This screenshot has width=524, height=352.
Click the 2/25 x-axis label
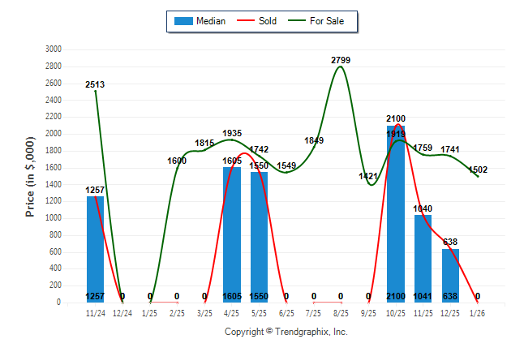coord(177,312)
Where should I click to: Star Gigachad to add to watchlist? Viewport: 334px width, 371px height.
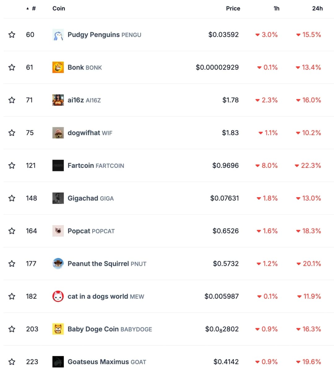coord(12,198)
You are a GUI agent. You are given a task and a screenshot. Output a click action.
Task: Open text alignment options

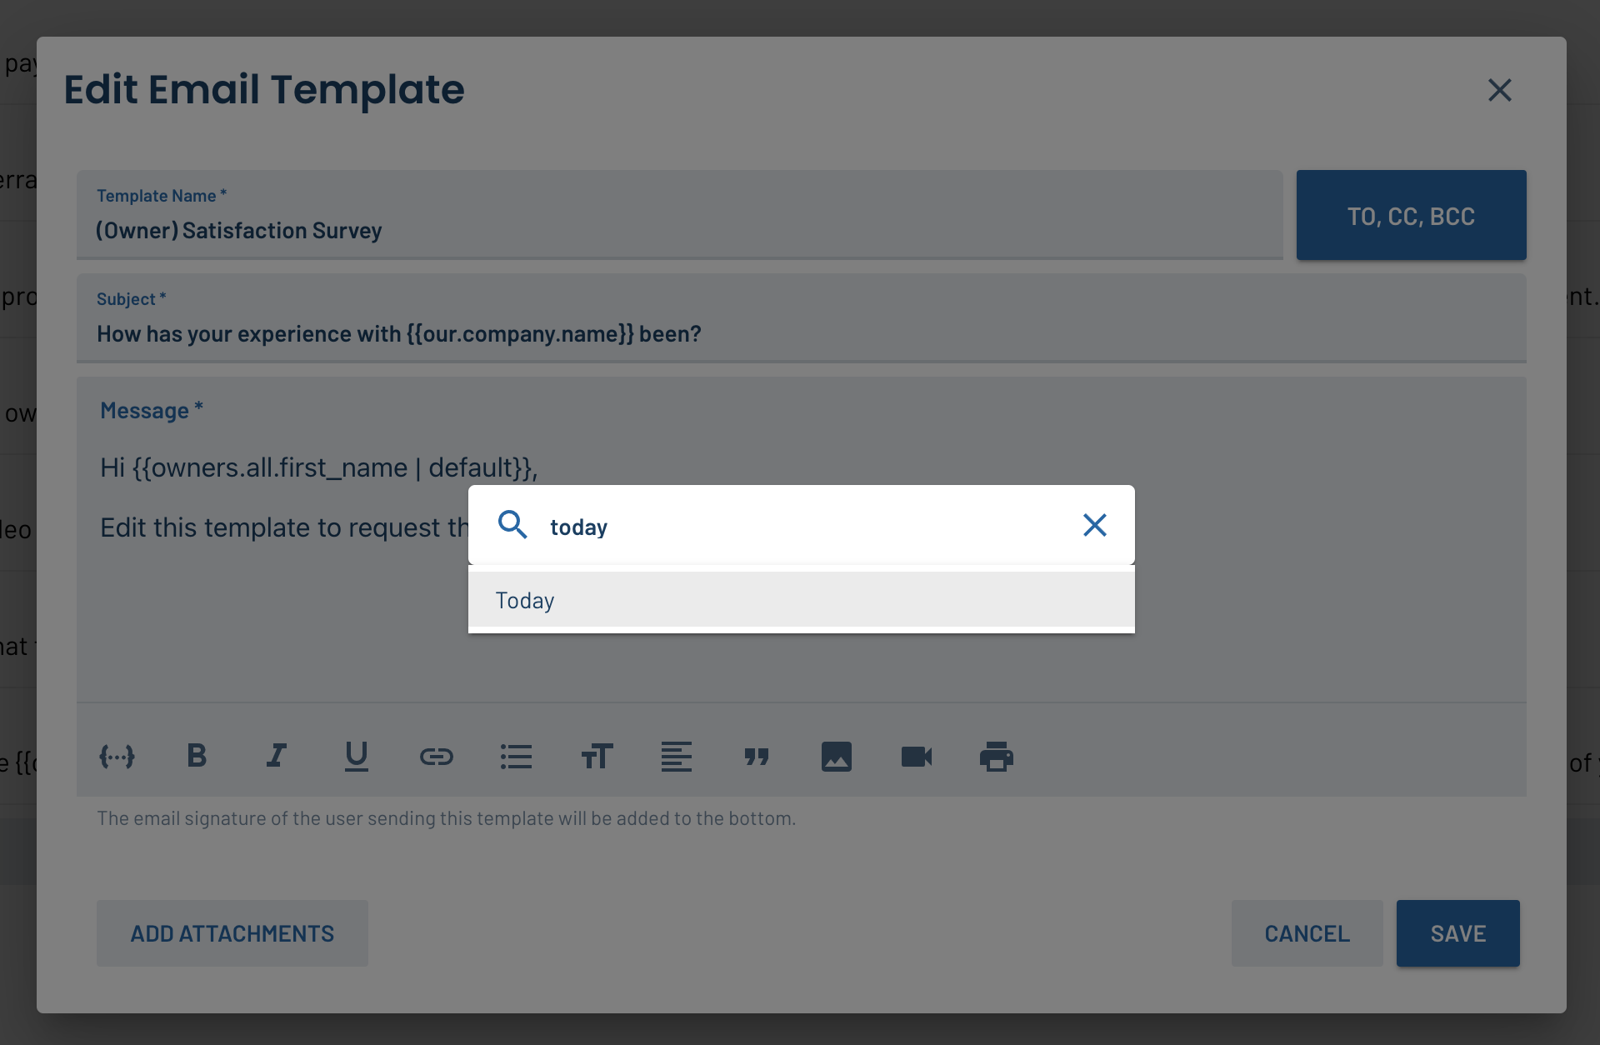[x=677, y=757]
____________________
* _WHAT TO WORK ON_: Wherever the word "screenshot" turns up in the records above, copy the line that holds it.

* _ANSWER TO THE EXERCISE_:
This screenshot has width=524, height=352.
You are a GUI agent. You are given a task and a screenshot. Output a click action.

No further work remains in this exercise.